Exercise goal:
Only the lines from the beginning of the data below through the line that contains "Task: Open Networking globe icon" should be repeated, exactly as written.

Provided records:

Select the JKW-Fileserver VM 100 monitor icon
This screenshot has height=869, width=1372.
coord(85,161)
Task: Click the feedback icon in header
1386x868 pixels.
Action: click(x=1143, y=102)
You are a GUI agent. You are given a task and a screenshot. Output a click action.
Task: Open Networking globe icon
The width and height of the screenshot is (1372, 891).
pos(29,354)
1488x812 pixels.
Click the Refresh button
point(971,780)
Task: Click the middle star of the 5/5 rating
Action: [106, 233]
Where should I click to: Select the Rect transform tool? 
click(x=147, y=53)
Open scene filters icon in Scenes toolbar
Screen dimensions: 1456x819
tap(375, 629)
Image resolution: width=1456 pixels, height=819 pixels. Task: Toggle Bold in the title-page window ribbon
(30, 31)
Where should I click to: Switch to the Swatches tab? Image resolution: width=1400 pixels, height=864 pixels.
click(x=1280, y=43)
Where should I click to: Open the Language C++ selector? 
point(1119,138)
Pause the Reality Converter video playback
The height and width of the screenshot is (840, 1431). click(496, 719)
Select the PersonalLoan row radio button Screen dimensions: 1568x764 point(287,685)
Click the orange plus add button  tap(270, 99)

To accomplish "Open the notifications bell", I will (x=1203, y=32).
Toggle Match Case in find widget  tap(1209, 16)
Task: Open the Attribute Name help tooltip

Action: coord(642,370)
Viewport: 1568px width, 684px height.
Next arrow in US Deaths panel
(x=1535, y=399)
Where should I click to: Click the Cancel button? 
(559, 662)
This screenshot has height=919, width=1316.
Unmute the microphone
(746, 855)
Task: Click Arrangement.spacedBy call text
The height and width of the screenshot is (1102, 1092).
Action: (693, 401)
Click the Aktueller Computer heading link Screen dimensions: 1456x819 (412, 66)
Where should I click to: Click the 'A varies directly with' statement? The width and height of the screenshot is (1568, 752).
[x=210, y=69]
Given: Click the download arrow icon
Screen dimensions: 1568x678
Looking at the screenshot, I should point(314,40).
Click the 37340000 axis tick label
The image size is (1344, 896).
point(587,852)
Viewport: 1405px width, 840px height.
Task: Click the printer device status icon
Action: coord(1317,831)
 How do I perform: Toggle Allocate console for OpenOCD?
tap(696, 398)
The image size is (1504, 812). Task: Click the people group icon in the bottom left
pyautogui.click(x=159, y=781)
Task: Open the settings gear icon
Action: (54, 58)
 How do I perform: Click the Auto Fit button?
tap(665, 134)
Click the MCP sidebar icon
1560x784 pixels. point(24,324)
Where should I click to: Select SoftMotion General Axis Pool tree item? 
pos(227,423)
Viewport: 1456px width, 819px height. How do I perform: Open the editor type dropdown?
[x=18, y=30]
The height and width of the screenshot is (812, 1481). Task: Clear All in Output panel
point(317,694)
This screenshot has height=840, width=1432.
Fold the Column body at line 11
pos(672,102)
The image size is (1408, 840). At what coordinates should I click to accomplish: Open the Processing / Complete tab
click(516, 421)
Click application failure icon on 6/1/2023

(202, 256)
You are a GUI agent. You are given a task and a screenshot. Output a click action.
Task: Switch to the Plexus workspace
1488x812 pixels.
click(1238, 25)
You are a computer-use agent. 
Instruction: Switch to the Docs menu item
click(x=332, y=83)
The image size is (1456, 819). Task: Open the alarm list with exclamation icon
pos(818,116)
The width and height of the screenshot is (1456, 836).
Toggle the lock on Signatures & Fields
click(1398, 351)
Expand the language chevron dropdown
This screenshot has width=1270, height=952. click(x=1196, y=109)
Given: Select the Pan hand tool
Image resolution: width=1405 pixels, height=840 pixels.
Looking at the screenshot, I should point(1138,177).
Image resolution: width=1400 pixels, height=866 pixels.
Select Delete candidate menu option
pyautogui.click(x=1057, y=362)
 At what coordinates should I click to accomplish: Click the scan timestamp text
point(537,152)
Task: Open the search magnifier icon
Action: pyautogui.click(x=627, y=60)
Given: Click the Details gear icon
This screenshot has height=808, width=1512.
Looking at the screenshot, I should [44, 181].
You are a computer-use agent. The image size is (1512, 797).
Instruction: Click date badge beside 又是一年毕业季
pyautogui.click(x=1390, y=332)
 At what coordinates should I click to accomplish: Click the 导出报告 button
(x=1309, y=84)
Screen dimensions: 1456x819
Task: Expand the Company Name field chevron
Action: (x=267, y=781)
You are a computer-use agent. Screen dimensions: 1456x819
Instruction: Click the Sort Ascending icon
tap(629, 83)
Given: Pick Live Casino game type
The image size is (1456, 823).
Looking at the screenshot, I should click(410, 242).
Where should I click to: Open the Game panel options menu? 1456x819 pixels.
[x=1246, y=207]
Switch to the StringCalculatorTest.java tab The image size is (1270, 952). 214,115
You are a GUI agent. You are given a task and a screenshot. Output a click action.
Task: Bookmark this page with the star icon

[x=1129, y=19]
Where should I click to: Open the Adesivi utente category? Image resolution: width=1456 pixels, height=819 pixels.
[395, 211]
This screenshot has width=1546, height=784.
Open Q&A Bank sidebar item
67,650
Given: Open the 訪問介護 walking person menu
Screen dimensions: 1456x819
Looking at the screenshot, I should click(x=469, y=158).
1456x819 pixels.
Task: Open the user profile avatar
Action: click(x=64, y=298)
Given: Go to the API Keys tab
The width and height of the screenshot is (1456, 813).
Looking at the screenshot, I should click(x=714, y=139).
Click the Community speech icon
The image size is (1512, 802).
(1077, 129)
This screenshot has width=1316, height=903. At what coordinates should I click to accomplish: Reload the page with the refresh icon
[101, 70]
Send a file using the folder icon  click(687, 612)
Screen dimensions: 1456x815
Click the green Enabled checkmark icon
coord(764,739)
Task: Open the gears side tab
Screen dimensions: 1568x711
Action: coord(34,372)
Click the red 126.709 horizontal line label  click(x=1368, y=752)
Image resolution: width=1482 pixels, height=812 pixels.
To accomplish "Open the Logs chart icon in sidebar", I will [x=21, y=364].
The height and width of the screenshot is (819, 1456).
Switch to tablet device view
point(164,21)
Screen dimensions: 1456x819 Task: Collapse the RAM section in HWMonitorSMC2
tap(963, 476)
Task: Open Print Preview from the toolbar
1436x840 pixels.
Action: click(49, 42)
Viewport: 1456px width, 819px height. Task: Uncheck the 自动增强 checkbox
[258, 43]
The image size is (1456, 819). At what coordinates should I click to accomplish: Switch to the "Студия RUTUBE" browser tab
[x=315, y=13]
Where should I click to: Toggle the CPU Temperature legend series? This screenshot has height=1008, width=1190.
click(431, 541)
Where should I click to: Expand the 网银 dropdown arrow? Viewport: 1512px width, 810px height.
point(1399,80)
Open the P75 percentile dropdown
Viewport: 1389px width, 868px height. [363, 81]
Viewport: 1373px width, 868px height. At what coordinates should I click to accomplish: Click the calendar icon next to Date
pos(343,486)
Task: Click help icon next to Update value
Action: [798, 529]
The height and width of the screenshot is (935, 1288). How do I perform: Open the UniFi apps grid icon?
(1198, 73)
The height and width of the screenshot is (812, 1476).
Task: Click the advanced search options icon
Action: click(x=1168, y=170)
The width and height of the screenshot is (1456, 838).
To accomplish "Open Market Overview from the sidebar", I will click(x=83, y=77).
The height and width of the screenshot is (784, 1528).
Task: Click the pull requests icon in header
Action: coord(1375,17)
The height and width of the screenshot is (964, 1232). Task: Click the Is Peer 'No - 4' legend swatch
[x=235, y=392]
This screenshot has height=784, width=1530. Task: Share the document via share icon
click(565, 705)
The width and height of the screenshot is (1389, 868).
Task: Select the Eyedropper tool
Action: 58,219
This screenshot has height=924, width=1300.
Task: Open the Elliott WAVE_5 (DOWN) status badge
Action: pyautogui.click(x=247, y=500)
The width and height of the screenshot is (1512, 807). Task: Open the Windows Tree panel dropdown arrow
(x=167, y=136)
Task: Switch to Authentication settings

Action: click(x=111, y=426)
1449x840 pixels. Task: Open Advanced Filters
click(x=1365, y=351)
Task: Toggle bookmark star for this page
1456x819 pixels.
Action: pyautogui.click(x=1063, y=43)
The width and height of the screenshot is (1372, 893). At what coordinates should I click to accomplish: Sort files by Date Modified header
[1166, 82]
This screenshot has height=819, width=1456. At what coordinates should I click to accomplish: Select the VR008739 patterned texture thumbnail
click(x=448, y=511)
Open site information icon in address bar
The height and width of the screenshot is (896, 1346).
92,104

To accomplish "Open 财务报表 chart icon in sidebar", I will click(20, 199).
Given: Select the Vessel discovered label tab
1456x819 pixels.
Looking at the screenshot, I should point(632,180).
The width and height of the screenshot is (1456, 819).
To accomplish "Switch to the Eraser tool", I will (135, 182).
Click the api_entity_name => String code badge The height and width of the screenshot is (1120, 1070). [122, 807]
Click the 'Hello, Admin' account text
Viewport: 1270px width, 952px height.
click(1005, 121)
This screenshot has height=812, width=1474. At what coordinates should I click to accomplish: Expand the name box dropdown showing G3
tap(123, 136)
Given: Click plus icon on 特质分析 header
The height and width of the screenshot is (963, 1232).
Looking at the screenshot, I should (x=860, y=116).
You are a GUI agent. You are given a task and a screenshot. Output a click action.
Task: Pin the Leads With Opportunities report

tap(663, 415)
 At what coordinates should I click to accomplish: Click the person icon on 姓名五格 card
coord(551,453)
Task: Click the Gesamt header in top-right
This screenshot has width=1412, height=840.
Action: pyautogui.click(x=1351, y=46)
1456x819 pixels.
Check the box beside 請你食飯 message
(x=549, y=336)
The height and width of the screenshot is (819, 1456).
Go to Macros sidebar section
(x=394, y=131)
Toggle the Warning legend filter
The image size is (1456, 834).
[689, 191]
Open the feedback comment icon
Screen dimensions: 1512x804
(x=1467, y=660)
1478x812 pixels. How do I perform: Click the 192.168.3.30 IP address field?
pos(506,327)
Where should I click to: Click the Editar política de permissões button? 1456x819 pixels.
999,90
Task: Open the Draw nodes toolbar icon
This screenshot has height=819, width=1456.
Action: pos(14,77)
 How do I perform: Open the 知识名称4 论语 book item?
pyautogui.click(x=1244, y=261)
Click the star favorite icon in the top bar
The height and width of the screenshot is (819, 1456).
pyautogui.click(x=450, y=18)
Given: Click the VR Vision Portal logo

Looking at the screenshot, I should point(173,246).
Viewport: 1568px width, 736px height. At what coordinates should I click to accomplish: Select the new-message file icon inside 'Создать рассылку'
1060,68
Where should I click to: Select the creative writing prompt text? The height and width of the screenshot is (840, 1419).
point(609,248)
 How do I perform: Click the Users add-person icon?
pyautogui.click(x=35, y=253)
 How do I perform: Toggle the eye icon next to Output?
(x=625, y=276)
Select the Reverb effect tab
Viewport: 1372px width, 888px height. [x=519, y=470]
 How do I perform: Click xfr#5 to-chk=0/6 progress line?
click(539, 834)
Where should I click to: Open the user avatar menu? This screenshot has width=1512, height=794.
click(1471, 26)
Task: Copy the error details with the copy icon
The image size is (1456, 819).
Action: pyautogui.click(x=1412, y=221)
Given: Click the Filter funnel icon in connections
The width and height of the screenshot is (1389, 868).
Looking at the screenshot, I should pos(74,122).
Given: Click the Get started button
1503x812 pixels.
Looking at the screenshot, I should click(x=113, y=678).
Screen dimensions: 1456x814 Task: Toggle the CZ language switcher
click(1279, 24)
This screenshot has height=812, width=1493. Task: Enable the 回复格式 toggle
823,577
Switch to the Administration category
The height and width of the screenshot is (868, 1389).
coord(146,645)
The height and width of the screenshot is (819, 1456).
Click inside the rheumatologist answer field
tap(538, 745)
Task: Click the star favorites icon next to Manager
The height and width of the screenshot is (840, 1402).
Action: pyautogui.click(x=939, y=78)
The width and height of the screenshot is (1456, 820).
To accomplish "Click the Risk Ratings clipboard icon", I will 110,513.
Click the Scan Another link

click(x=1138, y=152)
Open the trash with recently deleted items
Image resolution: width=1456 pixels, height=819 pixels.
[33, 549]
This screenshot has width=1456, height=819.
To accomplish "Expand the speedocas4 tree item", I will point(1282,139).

Answer to this task:
Select the JKW-Fileserver VM 100 monitor icon
This screenshot has height=869, width=1372.
coord(85,161)
Task: Click the feedback icon in header
1386x868 pixels.
Action: click(x=1143, y=102)
You are a GUI agent. You are given a task and a screenshot. Output a click action.
Task: Open Networking globe icon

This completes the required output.